(PROBLEM STATEMENT):
Rewrite everything from the start of the entries down to the line containing "[x=66, y=261]", requests included, adding 44 to every coordinate in the answers. Leave the pictures out.
------ SUPPLIED INFORMATION ------
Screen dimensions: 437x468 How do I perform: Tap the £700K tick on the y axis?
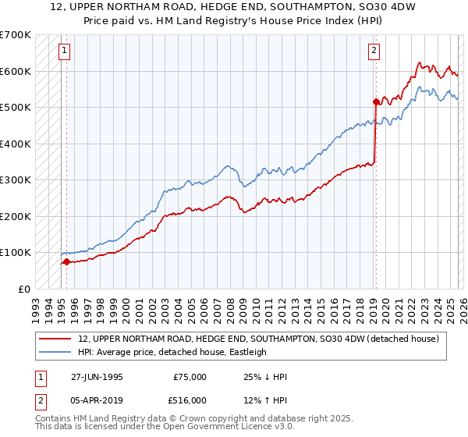[x=16, y=35]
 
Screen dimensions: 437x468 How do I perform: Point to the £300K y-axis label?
[x=16, y=180]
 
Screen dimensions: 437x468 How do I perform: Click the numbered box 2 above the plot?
[x=374, y=52]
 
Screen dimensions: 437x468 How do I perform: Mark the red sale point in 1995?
[x=66, y=261]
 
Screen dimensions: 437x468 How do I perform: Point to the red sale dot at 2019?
[x=375, y=101]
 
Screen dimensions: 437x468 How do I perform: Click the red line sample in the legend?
[x=55, y=339]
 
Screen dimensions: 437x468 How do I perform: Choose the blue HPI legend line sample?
[x=55, y=352]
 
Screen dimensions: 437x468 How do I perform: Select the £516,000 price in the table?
[x=190, y=400]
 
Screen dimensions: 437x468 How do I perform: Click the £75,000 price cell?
[x=190, y=377]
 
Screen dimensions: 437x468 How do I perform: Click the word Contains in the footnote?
[x=54, y=420]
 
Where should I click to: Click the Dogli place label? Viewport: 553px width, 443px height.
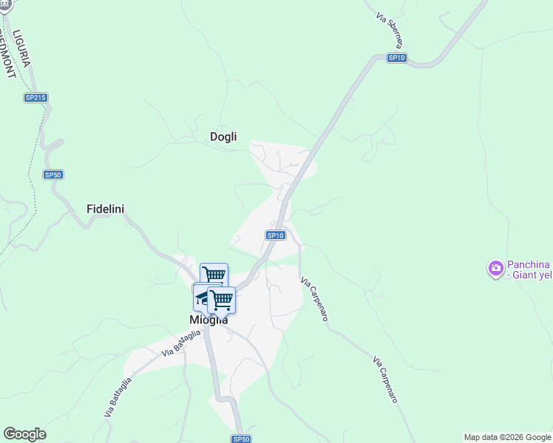pos(223,137)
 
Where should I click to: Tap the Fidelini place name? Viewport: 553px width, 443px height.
pos(105,209)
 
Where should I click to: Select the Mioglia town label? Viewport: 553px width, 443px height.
pos(208,320)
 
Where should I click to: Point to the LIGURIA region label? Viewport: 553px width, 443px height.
pos(21,49)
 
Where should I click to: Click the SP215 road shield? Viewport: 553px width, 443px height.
pos(35,97)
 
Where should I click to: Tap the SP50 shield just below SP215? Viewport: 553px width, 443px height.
pos(52,175)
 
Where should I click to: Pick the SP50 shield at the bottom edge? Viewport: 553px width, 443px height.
pos(241,439)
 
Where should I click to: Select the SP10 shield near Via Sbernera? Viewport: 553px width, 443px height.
pos(397,58)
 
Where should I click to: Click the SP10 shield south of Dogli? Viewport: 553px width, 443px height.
pos(275,236)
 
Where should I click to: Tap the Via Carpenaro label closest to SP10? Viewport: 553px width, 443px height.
pos(314,298)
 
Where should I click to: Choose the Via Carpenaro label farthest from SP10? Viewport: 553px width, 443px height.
pos(385,380)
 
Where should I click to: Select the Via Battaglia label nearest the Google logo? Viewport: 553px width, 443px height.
pos(118,398)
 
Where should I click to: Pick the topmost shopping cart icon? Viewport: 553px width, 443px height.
pos(214,275)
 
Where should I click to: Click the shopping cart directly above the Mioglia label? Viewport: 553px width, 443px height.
pos(221,300)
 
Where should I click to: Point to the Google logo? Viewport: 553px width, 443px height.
pos(24,434)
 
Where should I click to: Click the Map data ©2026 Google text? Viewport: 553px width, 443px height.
pos(507,437)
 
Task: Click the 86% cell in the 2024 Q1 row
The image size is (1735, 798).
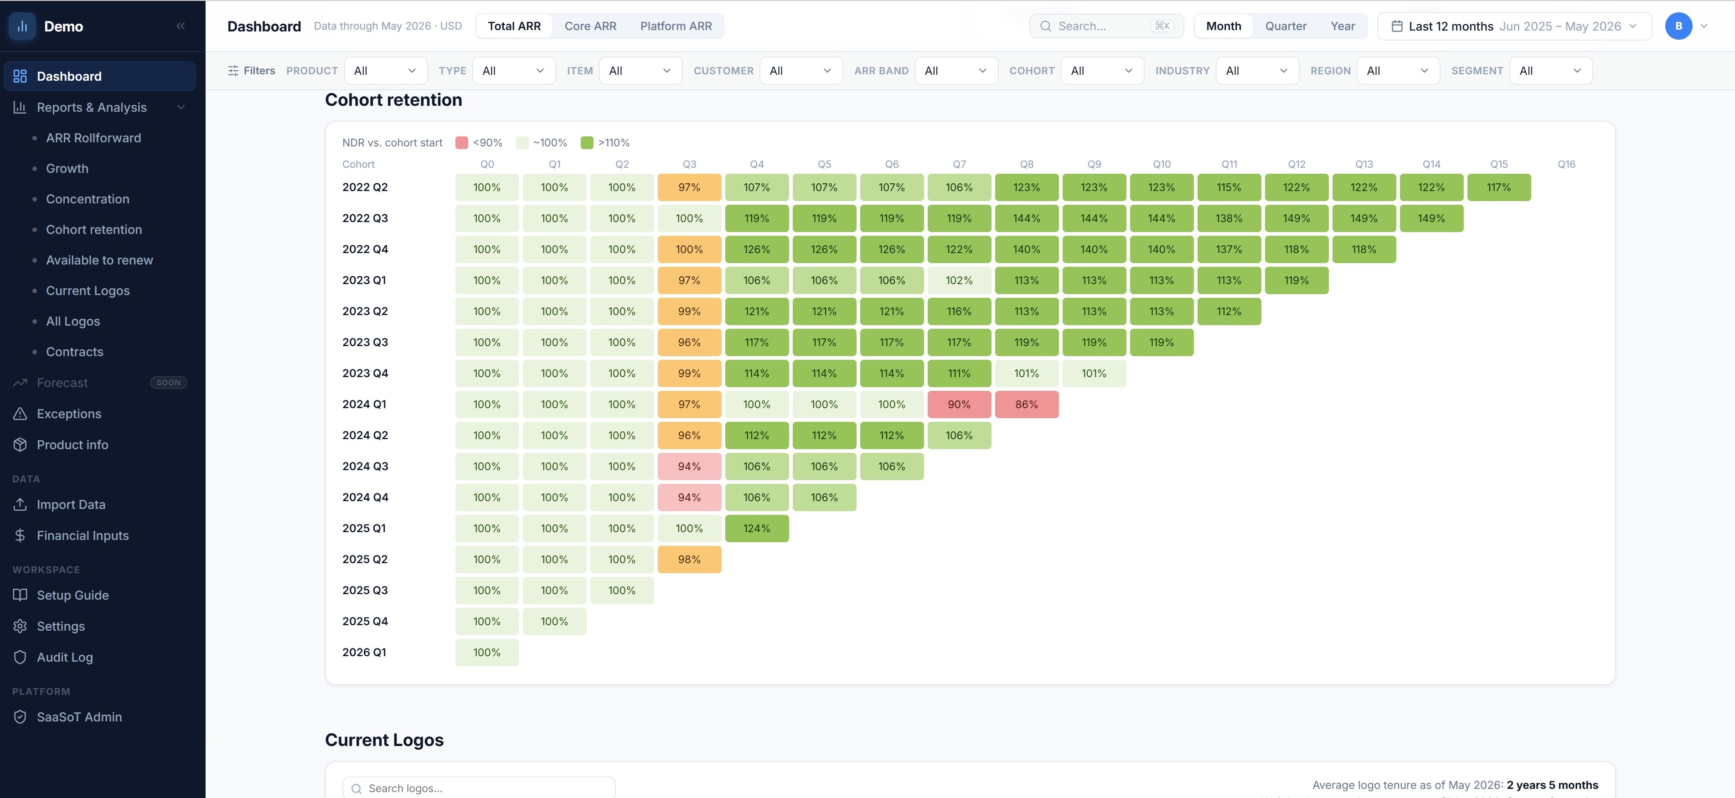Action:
------
(TASK RESULT):
Screen dimensions: 437x468 How do I perform: Tap the £700K tick on the y axis?
[x=60, y=79]
 
Screen dimensions: 437x468 How do I perform: Point to the £300K y-axis label?
[x=60, y=224]
 
Screen dimensions: 437x468 How do I perform: Click the numbered box 2 above the plot?
[x=418, y=96]
 
Screen dimensions: 437x468 How do I perform: Mark the red sale point in 1995?
[x=110, y=305]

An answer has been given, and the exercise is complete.